_Work request_
Transcribe word for word the lines spanning the line with "Image resolution: width=1456" through the end of the records.

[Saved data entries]
┄┄┄┄┄┄┄┄┄┄

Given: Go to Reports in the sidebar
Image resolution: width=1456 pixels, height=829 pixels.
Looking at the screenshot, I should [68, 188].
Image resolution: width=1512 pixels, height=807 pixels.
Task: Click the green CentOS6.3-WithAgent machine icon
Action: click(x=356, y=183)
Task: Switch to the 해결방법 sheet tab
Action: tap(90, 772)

┄┄┄┄┄┄┄┄┄┄

_Answer to the problem_
Image resolution: width=1456 pixels, height=829 pixels.
Looking at the screenshot, I should [68, 188].
Image resolution: width=1512 pixels, height=807 pixels.
Task: Click the green CentOS6.3-WithAgent machine icon
Action: click(x=356, y=183)
Task: Switch to the 해결방법 sheet tab
Action: tap(90, 772)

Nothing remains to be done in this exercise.